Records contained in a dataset
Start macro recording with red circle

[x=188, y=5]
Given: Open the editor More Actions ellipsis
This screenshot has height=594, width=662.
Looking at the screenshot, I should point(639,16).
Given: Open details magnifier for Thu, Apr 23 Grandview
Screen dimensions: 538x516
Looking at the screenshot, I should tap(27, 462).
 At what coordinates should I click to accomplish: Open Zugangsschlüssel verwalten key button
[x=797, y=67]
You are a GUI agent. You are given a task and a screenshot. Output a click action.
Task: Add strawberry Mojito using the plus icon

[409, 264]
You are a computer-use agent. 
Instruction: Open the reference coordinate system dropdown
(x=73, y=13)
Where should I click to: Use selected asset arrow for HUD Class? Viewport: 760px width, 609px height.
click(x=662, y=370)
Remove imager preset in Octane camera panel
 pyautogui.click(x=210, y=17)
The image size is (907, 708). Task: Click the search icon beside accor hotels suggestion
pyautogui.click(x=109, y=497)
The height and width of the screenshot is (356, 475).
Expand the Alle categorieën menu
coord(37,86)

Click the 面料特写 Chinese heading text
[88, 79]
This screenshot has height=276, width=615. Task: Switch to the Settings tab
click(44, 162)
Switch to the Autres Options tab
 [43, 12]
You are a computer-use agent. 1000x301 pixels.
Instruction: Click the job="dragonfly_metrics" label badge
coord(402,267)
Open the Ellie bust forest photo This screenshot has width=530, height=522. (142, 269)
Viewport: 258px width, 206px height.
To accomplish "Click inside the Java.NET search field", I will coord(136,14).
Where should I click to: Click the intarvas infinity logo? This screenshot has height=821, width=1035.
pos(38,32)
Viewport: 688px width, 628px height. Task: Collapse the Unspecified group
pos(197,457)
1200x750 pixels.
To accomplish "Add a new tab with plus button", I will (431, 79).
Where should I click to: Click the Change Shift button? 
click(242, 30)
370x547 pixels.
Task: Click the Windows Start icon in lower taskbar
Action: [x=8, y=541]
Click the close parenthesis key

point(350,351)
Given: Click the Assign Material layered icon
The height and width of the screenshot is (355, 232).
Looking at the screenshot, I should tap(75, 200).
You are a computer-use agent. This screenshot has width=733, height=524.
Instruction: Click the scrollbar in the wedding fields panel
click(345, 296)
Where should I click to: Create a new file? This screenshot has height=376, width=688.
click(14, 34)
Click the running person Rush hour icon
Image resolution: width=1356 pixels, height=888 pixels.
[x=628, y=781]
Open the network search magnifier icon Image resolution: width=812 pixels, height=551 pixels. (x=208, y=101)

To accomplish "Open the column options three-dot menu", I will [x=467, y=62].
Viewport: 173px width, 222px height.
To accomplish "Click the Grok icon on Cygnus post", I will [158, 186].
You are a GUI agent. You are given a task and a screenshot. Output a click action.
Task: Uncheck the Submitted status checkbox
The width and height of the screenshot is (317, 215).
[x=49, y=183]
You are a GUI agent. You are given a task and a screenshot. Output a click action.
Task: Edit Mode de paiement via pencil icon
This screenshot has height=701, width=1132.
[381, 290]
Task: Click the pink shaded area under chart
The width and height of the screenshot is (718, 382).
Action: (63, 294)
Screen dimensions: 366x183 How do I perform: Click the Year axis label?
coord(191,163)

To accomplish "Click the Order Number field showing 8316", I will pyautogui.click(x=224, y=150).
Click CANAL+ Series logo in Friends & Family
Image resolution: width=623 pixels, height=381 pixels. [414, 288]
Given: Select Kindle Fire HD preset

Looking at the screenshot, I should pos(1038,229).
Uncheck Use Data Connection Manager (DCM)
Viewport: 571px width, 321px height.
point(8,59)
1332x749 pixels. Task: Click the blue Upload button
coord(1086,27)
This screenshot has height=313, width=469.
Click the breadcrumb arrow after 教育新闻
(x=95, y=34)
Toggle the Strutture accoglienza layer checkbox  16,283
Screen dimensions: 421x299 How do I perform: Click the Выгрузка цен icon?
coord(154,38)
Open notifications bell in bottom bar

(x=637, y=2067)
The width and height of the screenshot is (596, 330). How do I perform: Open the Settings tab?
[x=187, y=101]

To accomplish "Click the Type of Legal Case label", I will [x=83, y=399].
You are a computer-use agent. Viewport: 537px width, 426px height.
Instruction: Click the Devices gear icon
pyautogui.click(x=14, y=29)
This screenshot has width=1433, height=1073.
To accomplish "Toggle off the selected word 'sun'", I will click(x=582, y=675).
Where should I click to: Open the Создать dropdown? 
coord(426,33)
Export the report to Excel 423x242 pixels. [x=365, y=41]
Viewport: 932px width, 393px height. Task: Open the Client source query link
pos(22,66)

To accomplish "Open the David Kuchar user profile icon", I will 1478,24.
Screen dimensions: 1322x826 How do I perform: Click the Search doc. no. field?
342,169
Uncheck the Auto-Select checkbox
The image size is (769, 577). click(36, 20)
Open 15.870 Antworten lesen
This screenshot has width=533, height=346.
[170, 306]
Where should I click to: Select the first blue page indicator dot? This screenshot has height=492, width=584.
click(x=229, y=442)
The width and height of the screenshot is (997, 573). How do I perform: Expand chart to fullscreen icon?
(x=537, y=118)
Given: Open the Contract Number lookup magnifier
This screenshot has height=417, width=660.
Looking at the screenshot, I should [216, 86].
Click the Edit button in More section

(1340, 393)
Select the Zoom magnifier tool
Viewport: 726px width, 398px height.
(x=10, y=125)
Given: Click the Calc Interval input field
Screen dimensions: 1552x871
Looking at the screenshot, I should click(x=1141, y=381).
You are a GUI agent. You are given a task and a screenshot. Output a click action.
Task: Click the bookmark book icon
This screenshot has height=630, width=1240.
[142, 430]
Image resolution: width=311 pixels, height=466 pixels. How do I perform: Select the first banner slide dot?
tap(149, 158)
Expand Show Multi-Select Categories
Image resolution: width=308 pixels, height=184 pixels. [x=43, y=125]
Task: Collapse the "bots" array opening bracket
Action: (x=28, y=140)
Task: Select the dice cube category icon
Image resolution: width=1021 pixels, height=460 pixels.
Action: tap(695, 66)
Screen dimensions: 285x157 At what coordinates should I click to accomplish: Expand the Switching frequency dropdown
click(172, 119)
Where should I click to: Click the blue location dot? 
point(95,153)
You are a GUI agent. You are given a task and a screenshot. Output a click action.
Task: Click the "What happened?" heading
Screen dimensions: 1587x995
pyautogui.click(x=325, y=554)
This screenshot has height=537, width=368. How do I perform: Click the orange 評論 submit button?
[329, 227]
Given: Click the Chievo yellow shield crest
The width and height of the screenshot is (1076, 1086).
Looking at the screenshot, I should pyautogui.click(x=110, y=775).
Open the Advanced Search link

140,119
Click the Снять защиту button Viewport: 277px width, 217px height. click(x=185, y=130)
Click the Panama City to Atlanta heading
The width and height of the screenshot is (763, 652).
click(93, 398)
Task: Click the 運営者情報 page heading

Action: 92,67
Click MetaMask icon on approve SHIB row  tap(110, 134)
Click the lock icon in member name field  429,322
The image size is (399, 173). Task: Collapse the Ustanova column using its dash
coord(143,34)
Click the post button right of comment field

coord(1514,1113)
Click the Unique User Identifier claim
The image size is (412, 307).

● **Directions for this task**: For this exercise, retype each entry from above exactly as it stands.

● **Exercise output**:
Start macro recording with red circle

[x=188, y=5]
Given: Open the editor More Actions ellipsis
This screenshot has height=594, width=662.
Looking at the screenshot, I should point(639,16).
Given: Open details magnifier for Thu, Apr 23 Grandview
Screen dimensions: 538x516
Looking at the screenshot, I should tap(27, 462).
 At what coordinates should I click to accomplish: Open Zugangsschlüssel verwalten key button
[x=797, y=67]
You are a GUI agent. You are given a task and a screenshot. Output a click action.
Task: Add strawberry Mojito using the plus icon

[409, 264]
You are a computer-use agent. 
Instruction: Open the reference coordinate system dropdown
(x=73, y=13)
Where should I click to: Use selected asset arrow for HUD Class? Viewport: 760px width, 609px height.
click(x=662, y=370)
Remove imager preset in Octane camera panel
 pyautogui.click(x=210, y=17)
The image size is (907, 708). Task: Click the search icon beside accor hotels suggestion
pyautogui.click(x=109, y=497)
The height and width of the screenshot is (356, 475).
Expand the Alle categorieën menu
coord(37,86)

Click the 面料特写 Chinese heading text
[88, 79]
This screenshot has height=276, width=615. Task: Switch to the Settings tab
click(44, 162)
Switch to the Autres Options tab
 [43, 12]
You are a computer-use agent. 1000x301 pixels.
Instruction: Click the job="dragonfly_metrics" label badge
coord(402,267)
Open the Ellie bust forest photo This screenshot has width=530, height=522. (142, 269)
Viewport: 258px width, 206px height.
To accomplish "Click inside the Java.NET search field", I will coord(136,14).
Where should I click to: Click the intarvas infinity logo? This screenshot has height=821, width=1035.
pos(38,32)
Viewport: 688px width, 628px height. Task: Collapse the Unspecified group
pos(197,457)
1200x750 pixels.
To accomplish "Add a new tab with plus button", I will (431, 79).
Where should I click to: Click the Change Shift button? 
click(242, 30)
370x547 pixels.
Task: Click the Windows Start icon in lower taskbar
Action: [x=8, y=541]
Click the close parenthesis key

point(350,351)
Given: Click the Assign Material layered icon
The height and width of the screenshot is (355, 232).
Looking at the screenshot, I should tap(75, 200).
You are a computer-use agent. This screenshot has width=733, height=524.
Instruction: Click the scrollbar in the wedding fields panel
click(345, 296)
Where should I click to: Create a new file? This screenshot has height=376, width=688.
click(14, 34)
Click the running person Rush hour icon
Image resolution: width=1356 pixels, height=888 pixels.
[x=628, y=781]
Open the network search magnifier icon Image resolution: width=812 pixels, height=551 pixels. (x=208, y=101)

To accomplish "Open the column options three-dot menu", I will [x=467, y=62].
Viewport: 173px width, 222px height.
To accomplish "Click the Grok icon on Cygnus post", I will [158, 186].
You are a GUI agent. You are given a task and a screenshot. Output a click action.
Task: Uncheck the Submitted status checkbox
The width and height of the screenshot is (317, 215).
[x=49, y=183]
You are a GUI agent. You are given a task and a screenshot. Output a click action.
Task: Edit Mode de paiement via pencil icon
This screenshot has height=701, width=1132.
[381, 290]
Task: Click the pink shaded area under chart
The width and height of the screenshot is (718, 382).
Action: (63, 294)
Screen dimensions: 366x183 How do I perform: Click the Year axis label?
coord(191,163)

To accomplish "Click the Order Number field showing 8316", I will pyautogui.click(x=224, y=150).
Click CANAL+ Series logo in Friends & Family
Image resolution: width=623 pixels, height=381 pixels. [414, 288]
Given: Select Kindle Fire HD preset

Looking at the screenshot, I should pos(1038,229).
Uncheck Use Data Connection Manager (DCM)
Viewport: 571px width, 321px height.
point(8,59)
1332x749 pixels. Task: Click the blue Upload button
coord(1086,27)
This screenshot has height=313, width=469.
Click the breadcrumb arrow after 教育新闻
(x=95, y=34)
Toggle the Strutture accoglienza layer checkbox  16,283
Screen dimensions: 421x299 How do I perform: Click the Выгрузка цен icon?
coord(154,38)
Open notifications bell in bottom bar

(x=637, y=2067)
The width and height of the screenshot is (596, 330). How do I perform: Open the Settings tab?
[x=187, y=101]

To accomplish "Click the Type of Legal Case label", I will [x=83, y=399].
You are a computer-use agent. Viewport: 537px width, 426px height.
Instruction: Click the Devices gear icon
pyautogui.click(x=14, y=29)
This screenshot has width=1433, height=1073.
To accomplish "Toggle off the selected word 'sun'", I will click(x=582, y=675).
Where should I click to: Open the Создать dropdown? 
coord(426,33)
Export the report to Excel 423x242 pixels. [x=365, y=41]
Viewport: 932px width, 393px height. Task: Open the Client source query link
pos(22,66)

To accomplish "Open the David Kuchar user profile icon", I will 1478,24.
Screen dimensions: 1322x826 How do I perform: Click the Search doc. no. field?
342,169
Uncheck the Auto-Select checkbox
The image size is (769, 577). click(36, 20)
Open 15.870 Antworten lesen
This screenshot has width=533, height=346.
[170, 306]
Where should I click to: Select the first blue page indicator dot? This screenshot has height=492, width=584.
click(x=229, y=442)
The width and height of the screenshot is (997, 573). How do I perform: Expand chart to fullscreen icon?
(x=537, y=118)
Given: Open the Contract Number lookup magnifier
This screenshot has height=417, width=660.
Looking at the screenshot, I should [216, 86].
Click the Edit button in More section

(1340, 393)
Select the Zoom magnifier tool
Viewport: 726px width, 398px height.
(x=10, y=125)
Given: Click the Calc Interval input field
Screen dimensions: 1552x871
Looking at the screenshot, I should click(x=1141, y=381).
You are a GUI agent. You are given a task and a screenshot. Output a click action.
Task: Click the bookmark book icon
This screenshot has height=630, width=1240.
[142, 430]
Image resolution: width=311 pixels, height=466 pixels. How do I perform: Select the first banner slide dot?
tap(149, 158)
Expand Show Multi-Select Categories
Image resolution: width=308 pixels, height=184 pixels. [x=43, y=125]
Task: Collapse the "bots" array opening bracket
Action: (x=28, y=140)
Task: Select the dice cube category icon
Image resolution: width=1021 pixels, height=460 pixels.
Action: tap(695, 66)
Screen dimensions: 285x157 At what coordinates should I click to accomplish: Expand the Switching frequency dropdown
click(172, 119)
Where should I click to: Click the blue location dot? 
point(95,153)
You are a GUI agent. You are given a task and a screenshot. Output a click action.
Task: Click the "What happened?" heading
Screen dimensions: 1587x995
pyautogui.click(x=325, y=554)
This screenshot has height=537, width=368. How do I perform: Click the orange 評論 submit button?
[329, 227]
Given: Click the Chievo yellow shield crest
The width and height of the screenshot is (1076, 1086).
Looking at the screenshot, I should pyautogui.click(x=110, y=775).
Open the Advanced Search link

140,119
Click the Снять защиту button Viewport: 277px width, 217px height. click(x=185, y=130)
Click the Panama City to Atlanta heading
The width and height of the screenshot is (763, 652).
click(93, 398)
Task: Click the 運営者情報 page heading

Action: 92,67
Click MetaMask icon on approve SHIB row  tap(110, 134)
Click the lock icon in member name field  429,322
The image size is (399, 173). Task: Collapse the Ustanova column using its dash
coord(143,34)
Click the post button right of comment field

coord(1514,1113)
Click the Unique User Identifier claim
The image size is (412, 307).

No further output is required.